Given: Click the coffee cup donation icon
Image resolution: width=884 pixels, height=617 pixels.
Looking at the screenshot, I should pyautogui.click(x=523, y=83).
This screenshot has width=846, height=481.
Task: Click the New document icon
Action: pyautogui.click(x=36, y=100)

#### [DIRECTIONS]
Copy the listing above line for line, changing nothing.

#### [RIGHT ANSWER]
Given: Click the coffee cup donation icon
Image resolution: width=884 pixels, height=617 pixels.
Looking at the screenshot, I should pyautogui.click(x=523, y=83).
This screenshot has width=846, height=481.
Task: Click the New document icon
Action: pyautogui.click(x=36, y=100)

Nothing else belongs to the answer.